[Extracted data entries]

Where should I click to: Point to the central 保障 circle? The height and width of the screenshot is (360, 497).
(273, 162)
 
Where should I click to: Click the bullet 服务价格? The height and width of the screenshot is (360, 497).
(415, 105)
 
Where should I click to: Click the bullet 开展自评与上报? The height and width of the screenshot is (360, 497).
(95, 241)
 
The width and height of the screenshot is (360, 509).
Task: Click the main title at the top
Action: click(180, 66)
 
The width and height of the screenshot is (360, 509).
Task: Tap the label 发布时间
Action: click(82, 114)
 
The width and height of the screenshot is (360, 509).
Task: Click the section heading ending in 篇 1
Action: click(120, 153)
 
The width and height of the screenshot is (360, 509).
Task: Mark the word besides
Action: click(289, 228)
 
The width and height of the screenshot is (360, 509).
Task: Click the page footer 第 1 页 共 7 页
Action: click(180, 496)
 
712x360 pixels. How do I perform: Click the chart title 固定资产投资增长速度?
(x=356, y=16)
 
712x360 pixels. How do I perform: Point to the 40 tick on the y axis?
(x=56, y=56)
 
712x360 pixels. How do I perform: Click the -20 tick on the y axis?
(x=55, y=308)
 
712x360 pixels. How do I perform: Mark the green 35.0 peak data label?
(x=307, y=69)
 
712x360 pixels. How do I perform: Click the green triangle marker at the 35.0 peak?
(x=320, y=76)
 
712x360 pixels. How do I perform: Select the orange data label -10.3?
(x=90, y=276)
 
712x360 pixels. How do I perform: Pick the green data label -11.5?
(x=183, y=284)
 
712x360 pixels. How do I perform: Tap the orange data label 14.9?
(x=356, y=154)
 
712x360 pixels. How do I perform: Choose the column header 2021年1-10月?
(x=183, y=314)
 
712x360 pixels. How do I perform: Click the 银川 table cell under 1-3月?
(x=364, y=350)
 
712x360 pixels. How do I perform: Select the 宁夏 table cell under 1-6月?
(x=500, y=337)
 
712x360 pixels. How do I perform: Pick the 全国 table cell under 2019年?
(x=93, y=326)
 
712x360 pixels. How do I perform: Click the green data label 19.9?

_Your task_:
Please give everything from the start of the data down to and including the line containing "(x=183, y=314)" as a numbered list, leaving out blank lines.

_Output for this exercise_:
1. Where should I click to: Point to the central 保障 circle? The height and width of the screenshot is (360, 497).
2. (273, 162)
3. Where should I click to: Click the bullet 服务价格? The height and width of the screenshot is (360, 497).
4. (415, 105)
5. Where should I click to: Click the bullet 开展自评与上报? The height and width of the screenshot is (360, 497).
6. (95, 241)
7. The width and height of the screenshot is (360, 509).
8. Task: Click the main title at the top
9. Action: click(180, 66)
10. The width and height of the screenshot is (360, 509).
11. Task: Tap the label 发布时间
12. Action: click(82, 114)
13. The width and height of the screenshot is (360, 509).
14. Task: Click the section heading ending in 篇 1
15. Action: click(120, 153)
16. The width and height of the screenshot is (360, 509).
17. Task: Mark the word besides
18. Action: click(289, 228)
19. The width and height of the screenshot is (360, 509).
20. Task: Click the page footer 第 1 页 共 7 页
21. Action: click(180, 496)
22. 712x360 pixels. How do I perform: Click the chart title 固定资产投资增长速度?
23. (x=356, y=16)
24. 712x360 pixels. How do I perform: Point to the 40 tick on the y axis?
25. (x=56, y=56)
26. 712x360 pixels. How do I perform: Click the -20 tick on the y axis?
27. (x=55, y=308)
28. 712x360 pixels. How do I perform: Mark the green 35.0 peak data label?
29. (x=307, y=69)
30. 712x360 pixels. How do I perform: Click the green triangle marker at the 35.0 peak?
31. (x=320, y=76)
32. 712x360 pixels. How do I perform: Select the orange data label -10.3?
33. (x=90, y=276)
34. 712x360 pixels. How do I perform: Pick the green data label -11.5?
35. (x=183, y=284)
36. 712x360 pixels. How do I perform: Tap the orange data label 14.9?
37. (x=356, y=154)
38. 712x360 pixels. How do I perform: Choose the column header 2021年1-10月?
39. (x=183, y=314)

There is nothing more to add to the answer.